4/25/2024
Today from Hiiraan Online:  _
advertisements
Netanyahu and Herzog face off in Israel polls

Surging rhetoric against Iran and the Palestinians has apparently done little to close Netanyahu’s (R) lag behind center-left opponent Isaac Herzog (L) in opinion polls (File photo: Reuters)


Tuesday, March 17, 2015

advertisements
Prime Minister Benjamin Netanyahu’s march towards becoming the longest-serving leader of Israel could be halted on Tuesday in an election that has exposed public fatigue with his stress on national security rather than socio-economic problems.

Surging rhetoric against Iran and the Palestinians has apparently done little to close Netanyahu’s lag behind center-left opponent Isaac Herzog in opinion polls.

Should Herzog narrowly win the ballot as predicted, he would be the likely first pick to form the next government. That would not rule out the coalition-building task reverting to Netanyahu, if Herzog fails to win enough support in a rightist-dominated parliament.

Forming a coalition

Much will depend on which candidate the smaller, centrist parties choose to crown, and the leaning of a joint list uniting
Israel’s four Arab parties, which is expected to come in third.

Israel uses a proportional voting system that fosters pluralism but has also led to repeated failures to form stable government coalitions.

Instead of electing individual members of the 120-seat parliament, or Knesset, voters choose party lists, with seats distributed according to the percentage of the vote received.

Parties are only eligible for seats if they pass a threshold, which was raised last year from two percent to 3.25 percent. A move slammed by the opposition as an attempt to force Arab parties out of parliament.

Final fights

Dubbed “King Bibi” by Time magazine just three years ago, Netanyahu, 65, has cast the threat to his reign as a foreign-orchestrated campaign to install an Israeli leader who might yield to Palestinian statehood or nuclear diplomacy with Iran.

“This is a fateful and difficult campaign,” he said in a speech on Monday aimed at rallying religious-nationalist voters to his troubled Likud party. “We do not have the privilege of staying at home, because we will lose our home.”

Herzog, the head of Israel’s Labour party, and his running mate, ex-peace negotiator Tzipi Livni, have accused Netanyahu of using security scares to distract from social issues like the high cost of living emphasized in domestic debates.

“Netanyahu is in a great panic, whereas for Tzipi Livni and me what is foremost is the good of the country,” Herzog, 54, told Israeli television. “Tomorrow’s election is a choice between change and hope, and disappointment and downfall.”

On Tuesday 5,881,696 million citizens will be eligible to vote at the 10,372 polling stations nationwide.

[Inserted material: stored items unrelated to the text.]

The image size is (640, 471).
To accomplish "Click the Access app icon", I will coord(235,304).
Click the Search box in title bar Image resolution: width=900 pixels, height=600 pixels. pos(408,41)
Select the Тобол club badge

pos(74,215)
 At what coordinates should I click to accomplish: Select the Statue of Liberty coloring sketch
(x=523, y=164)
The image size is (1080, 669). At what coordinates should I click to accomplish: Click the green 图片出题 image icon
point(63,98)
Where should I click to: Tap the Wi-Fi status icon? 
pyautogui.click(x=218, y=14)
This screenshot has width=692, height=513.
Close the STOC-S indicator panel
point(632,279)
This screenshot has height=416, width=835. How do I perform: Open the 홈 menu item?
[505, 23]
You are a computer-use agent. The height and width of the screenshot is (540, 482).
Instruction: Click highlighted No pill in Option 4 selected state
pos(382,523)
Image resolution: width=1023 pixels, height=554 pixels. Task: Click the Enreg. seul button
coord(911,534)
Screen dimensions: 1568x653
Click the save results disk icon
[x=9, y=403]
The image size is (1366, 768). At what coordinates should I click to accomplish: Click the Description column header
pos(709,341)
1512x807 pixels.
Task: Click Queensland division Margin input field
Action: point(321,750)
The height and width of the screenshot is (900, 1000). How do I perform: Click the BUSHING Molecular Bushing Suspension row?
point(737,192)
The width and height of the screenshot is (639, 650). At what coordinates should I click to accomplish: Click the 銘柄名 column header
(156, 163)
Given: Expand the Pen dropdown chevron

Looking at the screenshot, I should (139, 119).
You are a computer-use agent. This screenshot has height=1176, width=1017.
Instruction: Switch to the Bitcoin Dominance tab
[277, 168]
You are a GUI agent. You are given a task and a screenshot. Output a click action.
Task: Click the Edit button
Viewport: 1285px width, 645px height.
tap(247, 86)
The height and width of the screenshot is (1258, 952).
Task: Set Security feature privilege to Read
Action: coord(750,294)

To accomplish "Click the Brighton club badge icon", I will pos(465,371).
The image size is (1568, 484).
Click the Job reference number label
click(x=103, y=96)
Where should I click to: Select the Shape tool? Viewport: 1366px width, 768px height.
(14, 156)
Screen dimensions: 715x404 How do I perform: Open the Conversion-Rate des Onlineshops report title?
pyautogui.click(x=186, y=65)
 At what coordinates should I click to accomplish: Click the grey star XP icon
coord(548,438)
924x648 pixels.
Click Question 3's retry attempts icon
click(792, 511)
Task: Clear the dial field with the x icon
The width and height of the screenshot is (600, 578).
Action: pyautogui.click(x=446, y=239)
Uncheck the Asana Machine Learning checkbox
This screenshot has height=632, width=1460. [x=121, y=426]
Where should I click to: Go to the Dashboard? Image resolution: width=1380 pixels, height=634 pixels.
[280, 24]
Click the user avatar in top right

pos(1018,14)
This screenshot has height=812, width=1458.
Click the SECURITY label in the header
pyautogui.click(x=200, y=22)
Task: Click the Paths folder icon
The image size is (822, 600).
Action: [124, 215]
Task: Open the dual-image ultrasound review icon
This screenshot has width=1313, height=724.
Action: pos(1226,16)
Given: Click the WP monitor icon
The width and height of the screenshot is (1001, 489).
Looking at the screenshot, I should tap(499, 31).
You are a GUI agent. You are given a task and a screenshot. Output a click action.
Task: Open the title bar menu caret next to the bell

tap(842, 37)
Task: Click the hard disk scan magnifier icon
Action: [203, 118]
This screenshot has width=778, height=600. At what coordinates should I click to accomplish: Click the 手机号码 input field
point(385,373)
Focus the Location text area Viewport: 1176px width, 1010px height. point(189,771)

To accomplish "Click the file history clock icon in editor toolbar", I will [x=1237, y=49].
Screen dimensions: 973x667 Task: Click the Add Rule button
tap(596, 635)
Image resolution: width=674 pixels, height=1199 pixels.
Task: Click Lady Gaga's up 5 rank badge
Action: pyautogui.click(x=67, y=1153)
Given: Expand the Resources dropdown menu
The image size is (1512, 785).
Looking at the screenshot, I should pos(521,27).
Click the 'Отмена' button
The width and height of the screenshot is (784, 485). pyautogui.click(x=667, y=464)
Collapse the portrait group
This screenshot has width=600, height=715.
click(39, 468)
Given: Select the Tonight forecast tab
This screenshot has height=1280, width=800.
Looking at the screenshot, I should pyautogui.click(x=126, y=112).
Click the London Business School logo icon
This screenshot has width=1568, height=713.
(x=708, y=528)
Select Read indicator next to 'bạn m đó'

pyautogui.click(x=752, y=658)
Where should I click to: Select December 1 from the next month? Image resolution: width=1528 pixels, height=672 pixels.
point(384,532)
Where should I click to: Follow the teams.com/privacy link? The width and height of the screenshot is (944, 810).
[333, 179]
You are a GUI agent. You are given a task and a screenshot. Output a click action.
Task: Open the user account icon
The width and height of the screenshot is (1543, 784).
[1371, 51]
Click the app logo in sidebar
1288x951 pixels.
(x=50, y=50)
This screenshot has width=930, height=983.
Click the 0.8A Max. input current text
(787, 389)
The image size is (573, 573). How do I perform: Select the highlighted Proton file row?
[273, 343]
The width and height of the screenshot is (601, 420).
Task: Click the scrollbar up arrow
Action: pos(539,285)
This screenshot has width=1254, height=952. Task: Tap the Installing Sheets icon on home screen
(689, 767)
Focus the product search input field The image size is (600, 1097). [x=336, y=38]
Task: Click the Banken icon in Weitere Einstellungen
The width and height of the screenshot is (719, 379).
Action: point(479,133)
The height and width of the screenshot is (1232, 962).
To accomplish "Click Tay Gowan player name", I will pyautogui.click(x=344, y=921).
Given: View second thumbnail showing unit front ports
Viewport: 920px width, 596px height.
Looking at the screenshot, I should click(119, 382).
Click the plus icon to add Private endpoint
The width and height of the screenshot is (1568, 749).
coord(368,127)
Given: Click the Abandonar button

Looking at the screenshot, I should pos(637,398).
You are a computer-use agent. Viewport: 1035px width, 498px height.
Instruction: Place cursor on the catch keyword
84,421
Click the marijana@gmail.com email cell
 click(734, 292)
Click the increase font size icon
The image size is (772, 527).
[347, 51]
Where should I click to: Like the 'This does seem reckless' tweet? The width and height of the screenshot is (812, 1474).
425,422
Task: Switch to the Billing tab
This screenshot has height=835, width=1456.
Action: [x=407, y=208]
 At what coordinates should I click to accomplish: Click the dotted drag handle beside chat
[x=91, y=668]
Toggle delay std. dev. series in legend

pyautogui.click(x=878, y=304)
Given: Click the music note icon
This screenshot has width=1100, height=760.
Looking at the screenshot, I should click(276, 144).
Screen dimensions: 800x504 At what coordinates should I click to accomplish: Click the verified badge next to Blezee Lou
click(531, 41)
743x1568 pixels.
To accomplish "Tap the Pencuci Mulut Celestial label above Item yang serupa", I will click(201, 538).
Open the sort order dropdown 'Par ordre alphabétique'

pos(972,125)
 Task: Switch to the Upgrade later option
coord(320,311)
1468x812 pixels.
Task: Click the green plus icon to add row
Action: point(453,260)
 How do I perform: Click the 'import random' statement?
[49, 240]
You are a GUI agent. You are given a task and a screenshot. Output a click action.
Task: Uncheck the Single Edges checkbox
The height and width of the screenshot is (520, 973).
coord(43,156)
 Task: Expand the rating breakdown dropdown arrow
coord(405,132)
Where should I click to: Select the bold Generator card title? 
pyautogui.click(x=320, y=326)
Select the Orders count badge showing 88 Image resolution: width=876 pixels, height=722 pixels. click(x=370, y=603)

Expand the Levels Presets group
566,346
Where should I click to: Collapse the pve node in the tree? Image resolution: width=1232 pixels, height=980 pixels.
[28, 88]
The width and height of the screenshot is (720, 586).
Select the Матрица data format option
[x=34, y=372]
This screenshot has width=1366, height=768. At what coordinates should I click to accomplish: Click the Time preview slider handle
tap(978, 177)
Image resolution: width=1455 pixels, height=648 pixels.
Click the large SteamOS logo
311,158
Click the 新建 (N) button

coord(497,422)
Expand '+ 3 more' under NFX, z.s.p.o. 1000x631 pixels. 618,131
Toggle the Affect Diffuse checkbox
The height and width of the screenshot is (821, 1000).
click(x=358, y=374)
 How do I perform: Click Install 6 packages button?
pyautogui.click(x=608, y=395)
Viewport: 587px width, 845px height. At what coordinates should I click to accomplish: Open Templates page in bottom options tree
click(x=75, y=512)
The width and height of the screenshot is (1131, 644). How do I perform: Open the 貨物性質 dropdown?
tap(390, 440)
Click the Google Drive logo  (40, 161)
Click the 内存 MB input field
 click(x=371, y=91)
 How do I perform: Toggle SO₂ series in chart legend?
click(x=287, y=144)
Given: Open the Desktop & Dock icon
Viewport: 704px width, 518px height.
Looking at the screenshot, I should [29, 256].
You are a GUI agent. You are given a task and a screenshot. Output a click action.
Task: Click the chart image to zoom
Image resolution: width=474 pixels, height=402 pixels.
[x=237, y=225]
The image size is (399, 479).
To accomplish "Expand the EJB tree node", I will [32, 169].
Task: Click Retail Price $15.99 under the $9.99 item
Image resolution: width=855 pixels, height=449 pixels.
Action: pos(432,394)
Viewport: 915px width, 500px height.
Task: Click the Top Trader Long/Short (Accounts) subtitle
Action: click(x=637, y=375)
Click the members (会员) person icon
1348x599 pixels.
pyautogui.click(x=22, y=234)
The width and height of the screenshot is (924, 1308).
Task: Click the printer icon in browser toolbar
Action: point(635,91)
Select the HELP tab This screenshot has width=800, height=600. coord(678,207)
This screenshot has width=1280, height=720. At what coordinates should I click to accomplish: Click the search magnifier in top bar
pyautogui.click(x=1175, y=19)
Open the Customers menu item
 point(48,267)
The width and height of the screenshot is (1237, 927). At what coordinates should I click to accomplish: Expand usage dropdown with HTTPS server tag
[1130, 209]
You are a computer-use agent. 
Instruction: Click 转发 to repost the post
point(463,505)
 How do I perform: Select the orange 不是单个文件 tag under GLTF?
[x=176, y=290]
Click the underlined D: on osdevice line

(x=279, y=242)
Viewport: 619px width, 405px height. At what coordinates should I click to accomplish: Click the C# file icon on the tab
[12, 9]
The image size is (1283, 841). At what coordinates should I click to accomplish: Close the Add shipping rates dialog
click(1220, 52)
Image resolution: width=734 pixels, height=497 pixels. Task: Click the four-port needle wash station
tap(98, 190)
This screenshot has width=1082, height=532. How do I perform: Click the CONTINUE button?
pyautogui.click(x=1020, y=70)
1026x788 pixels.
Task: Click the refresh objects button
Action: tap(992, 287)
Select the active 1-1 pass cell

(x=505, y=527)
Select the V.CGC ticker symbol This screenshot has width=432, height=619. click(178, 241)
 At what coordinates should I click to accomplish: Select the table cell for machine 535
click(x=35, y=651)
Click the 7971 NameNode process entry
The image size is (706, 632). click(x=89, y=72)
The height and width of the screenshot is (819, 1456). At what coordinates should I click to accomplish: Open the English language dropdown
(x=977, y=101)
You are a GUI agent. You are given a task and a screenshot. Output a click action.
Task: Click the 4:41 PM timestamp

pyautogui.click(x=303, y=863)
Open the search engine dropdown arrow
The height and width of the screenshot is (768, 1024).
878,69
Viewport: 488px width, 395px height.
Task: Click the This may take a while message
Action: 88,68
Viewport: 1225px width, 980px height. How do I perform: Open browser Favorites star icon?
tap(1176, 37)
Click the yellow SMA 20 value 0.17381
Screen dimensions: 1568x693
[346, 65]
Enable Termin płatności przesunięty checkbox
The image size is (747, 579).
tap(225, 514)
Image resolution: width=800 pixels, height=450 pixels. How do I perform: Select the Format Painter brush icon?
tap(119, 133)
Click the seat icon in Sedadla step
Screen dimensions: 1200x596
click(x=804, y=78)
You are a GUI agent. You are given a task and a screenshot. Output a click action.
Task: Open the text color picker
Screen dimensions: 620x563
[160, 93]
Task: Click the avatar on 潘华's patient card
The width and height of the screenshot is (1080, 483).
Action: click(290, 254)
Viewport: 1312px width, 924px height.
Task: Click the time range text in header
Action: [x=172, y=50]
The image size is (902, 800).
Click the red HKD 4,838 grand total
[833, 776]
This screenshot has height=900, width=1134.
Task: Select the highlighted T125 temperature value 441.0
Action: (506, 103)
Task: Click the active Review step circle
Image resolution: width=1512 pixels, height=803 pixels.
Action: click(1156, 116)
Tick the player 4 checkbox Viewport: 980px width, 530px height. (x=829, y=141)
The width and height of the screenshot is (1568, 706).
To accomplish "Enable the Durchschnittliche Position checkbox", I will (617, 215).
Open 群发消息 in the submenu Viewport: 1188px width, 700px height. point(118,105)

Of the 25 lists competing for a place in parliament, only 11 are expected to receive enough votes, according to opinion polls.

The process of choosing a Prime Minister begins once the results are announced, and it can take weeks, possibly even leading to another election if a coalition cannot be formed.

No to Palestine

In what appeared to be a last-ditch pitch for far-right votes, Netanyahu on Monday said no Palestinian state would arise under his watch if he won a fourth term in top office.

He has so far served nine years, second in duration only to Israel’s founding father, David Ben-Gurion, who was premier for 12 years.

The United States has said it will “work with the winner of the election,” U.S. State Department spokeswoman Jen Psaki, said

As on the Palestinian issue, Netanyahu said he was motivated by the risk to Israel’s survival. However, one poll found that most Israeli voters were unmoved while a minority said they were less likely to back him over his open defiance of Washington.

Mild-mannered and untested in statecraft, Herzog favors re-engagement with the Democratic White House and the Palestinians. But he has steered clear of promising peace or a satisfactory resolution to the stand-off over Iran’s nuclear program.

Polling stations open at 0500 GMT and close at 2000 GMT, when Israeli media are expected to publish exit polls. Initial results will be published at 2100 GMT.